花花见我半天不说话,不知道我这边发生了什么事,忙问道。
“姐!姐!”
当槐花叫到第2遍,我才回过神。
“哦,我……我听着呢…”
“听到了什么?你复述一遍!”
“我…我只听到你说你表外甥说网络上签约的作品是有版权的,不经过平台方合作者的允许,任何人不得以商用的名义擅自搬运也就是使用,如果一意孤行擅自使用人家的作品,会被平台或者作者起诉侵权,赔偿经济责任,是这样吧?”
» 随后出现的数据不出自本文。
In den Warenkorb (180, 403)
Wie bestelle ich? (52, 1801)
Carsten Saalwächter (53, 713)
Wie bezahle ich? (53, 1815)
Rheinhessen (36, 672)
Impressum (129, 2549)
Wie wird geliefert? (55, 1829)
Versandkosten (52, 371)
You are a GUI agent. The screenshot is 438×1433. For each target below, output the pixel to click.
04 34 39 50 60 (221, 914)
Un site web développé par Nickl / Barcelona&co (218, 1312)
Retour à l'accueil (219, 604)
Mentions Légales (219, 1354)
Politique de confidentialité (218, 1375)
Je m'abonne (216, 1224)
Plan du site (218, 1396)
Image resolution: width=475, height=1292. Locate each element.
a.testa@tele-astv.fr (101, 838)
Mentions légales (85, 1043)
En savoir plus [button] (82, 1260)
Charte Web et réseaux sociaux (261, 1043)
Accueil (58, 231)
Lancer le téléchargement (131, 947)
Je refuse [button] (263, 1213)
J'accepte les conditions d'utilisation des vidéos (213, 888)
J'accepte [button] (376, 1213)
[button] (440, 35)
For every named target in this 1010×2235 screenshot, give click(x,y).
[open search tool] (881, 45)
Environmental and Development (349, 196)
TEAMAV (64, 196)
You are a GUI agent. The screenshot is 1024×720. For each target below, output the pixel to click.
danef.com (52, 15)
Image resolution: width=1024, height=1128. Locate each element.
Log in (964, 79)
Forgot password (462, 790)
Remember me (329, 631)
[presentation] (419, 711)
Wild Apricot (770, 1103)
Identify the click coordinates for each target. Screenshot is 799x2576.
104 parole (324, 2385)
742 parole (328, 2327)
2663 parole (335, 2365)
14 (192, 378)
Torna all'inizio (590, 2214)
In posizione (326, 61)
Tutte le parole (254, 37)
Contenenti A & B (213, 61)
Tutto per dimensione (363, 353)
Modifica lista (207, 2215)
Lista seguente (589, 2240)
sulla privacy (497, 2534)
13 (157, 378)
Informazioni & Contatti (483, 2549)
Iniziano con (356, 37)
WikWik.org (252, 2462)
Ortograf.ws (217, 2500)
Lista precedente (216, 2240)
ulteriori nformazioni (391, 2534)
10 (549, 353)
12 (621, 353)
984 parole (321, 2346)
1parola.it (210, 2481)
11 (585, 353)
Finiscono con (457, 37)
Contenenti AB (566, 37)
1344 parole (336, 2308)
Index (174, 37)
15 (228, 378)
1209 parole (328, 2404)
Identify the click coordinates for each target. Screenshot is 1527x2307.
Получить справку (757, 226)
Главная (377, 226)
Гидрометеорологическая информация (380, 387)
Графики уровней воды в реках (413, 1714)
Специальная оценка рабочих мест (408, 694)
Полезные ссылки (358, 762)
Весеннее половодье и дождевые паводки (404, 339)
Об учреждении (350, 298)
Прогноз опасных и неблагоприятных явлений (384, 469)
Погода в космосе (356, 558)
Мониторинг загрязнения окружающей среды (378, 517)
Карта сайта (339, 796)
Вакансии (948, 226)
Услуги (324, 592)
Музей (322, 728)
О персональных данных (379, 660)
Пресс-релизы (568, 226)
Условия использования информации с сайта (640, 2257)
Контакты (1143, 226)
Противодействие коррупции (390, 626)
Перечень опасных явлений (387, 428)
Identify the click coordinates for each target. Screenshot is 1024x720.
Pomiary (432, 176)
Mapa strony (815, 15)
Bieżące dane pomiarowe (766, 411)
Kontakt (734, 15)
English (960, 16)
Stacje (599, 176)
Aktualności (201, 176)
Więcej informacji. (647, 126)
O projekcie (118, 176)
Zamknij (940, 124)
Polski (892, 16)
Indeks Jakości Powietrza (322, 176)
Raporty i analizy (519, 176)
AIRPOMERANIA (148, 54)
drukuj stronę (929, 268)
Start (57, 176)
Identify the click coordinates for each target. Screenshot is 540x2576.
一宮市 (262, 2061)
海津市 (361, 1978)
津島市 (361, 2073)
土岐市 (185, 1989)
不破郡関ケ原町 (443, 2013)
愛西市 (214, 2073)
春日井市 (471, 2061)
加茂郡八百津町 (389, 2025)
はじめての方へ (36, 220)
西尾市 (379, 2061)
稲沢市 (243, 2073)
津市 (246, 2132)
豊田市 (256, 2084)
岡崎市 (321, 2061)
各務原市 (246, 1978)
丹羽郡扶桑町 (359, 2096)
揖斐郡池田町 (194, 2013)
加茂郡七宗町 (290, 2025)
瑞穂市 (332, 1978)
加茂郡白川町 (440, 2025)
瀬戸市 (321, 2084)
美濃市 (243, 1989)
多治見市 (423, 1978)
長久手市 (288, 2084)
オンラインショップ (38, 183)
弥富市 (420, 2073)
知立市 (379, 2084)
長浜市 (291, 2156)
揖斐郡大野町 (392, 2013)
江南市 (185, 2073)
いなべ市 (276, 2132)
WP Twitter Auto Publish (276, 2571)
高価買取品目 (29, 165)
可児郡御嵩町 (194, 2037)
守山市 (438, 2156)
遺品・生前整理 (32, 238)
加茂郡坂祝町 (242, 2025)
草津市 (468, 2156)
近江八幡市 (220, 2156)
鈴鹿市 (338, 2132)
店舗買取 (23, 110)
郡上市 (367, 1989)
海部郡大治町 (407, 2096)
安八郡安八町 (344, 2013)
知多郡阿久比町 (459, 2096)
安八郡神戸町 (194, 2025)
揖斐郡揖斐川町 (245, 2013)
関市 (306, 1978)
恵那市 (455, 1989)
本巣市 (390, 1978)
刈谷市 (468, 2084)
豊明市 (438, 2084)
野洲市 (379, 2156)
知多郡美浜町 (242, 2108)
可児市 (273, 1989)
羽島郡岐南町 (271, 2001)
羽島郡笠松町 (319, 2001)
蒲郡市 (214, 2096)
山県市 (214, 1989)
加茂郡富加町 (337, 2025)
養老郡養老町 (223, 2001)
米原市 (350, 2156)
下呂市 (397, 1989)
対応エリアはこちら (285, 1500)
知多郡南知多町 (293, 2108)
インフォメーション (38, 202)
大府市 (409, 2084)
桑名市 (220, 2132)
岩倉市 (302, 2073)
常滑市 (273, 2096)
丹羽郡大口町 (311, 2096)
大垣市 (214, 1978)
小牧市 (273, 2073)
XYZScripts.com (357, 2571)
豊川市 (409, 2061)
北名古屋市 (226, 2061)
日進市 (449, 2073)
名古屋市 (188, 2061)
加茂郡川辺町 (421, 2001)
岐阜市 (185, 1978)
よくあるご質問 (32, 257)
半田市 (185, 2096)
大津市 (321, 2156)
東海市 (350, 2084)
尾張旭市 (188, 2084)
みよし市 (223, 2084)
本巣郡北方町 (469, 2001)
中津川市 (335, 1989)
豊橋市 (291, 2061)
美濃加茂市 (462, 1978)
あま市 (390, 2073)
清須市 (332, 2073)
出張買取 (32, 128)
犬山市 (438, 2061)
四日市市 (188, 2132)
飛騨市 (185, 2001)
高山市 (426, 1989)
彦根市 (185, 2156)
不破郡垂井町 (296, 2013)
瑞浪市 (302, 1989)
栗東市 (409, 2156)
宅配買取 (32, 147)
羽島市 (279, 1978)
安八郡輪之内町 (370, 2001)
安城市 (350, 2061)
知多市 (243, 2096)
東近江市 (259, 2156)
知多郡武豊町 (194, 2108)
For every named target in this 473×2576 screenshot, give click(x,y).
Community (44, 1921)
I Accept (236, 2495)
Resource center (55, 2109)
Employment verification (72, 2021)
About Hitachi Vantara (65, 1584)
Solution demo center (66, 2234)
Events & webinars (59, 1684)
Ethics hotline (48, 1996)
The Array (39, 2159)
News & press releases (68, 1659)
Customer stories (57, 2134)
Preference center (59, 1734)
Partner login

“没错!你说的大体意思没错!还好你听进去了,我以为你这儿听那儿冒没听进去呢,既然你听进去了,那就发表一下你的看法!”
槐花这样一说,等于是将我推到了风口浪尖。
想了一下,想出了自己认为最佳答案。
“花花,听你这一说你表外甥的说法是真的无疑!这样的规定,对于我们主播来说不是一件好事因为再不能实行拿来主义了。你说我这个人的运气有多么不好?人家可能前几年上来的主播,那个时候还没有这个规定,到了我当主播又有了这么个新规定网上随便的作品原来都随时随地不用去和谁说拿过来到有声平台,注册个账号,当个有声的主播,就可以拿人家的作品获奖,然后有人打赏还有的主播跟平台进行签约,这样说的话主播名利双收,现在的好没有经过平台或者是作者允许不让我们主播擅自使用作者的作品你说我们一个小主播这写作能力,如果要是行的话,那都去当网络作家了,不就是文笔不行才当这个主播的吗?自己当了主播,那没有文字材料总不能自己写网络小说拿来使用吧?”
“姐,你这样的说法和想法是不对的!”
“我这个说法和我刚才的不产生矛盾呢,本来就是这个样子,那刚才说的不能侵权不能侵权,我们主播就不能使用网络作家的作品,那有什么不同呢?”
“你的理解有偏差,即使是你是写了一部网络小说,通过与网站签约,网站又与你签定了作品合作协议,然后网站与第三方平台签属关于你作品的授权协议,第三方平台才能有权利享有使用你作品的权利所以现在你的作品等于是被两个平台签约,作者本人对于自己的作品都没有转售权利,所以你看如此的版权制约作者都无能为力,我们一个名不见经传的小主播你还敢跟大的文学平台抗衡那岂不是搬起石头砸自己的脚?所以我才这样谆谆的告诫你,听不听是你的事,但说不说是我的事,你是我好姐妹,我怎么能知道内幕不说?”
想想槐花说的话有道理我不禁应声附和。
“嗯,你的话有理有据,嗯嗯,如果我不听,那我才是真正的傻,我知道了!不过不用作者的作品,那用谁的作品?”
“这…这我还没想过…”
“是不是难住你了?明摆着就是我们不能用网络上签约作者的作品,涉及侵权,太冒险,那我们就要钻空子,想个万全之策…”
“万全之策?”槐花发出疑问。
“对!万全之策…”
“那你想出来没有?”
槐花焦急的问。
此时我也没有答案,我只能含混的回答。
“嗯…哦…我也没有答案…”
“没有答案你还装成有答案的样子,真是的!我在等你答案!”
“我现在头脑也是一片浆糊你就别光靠我一个人了,你也帮我想啊!”
槐花只能硬着头皮答应。
“好!我不一定能想出来答案,但我能做到思索行了吧?”
“行!就这么说定了!”
槐花与我在手机两端影像定格成思索状。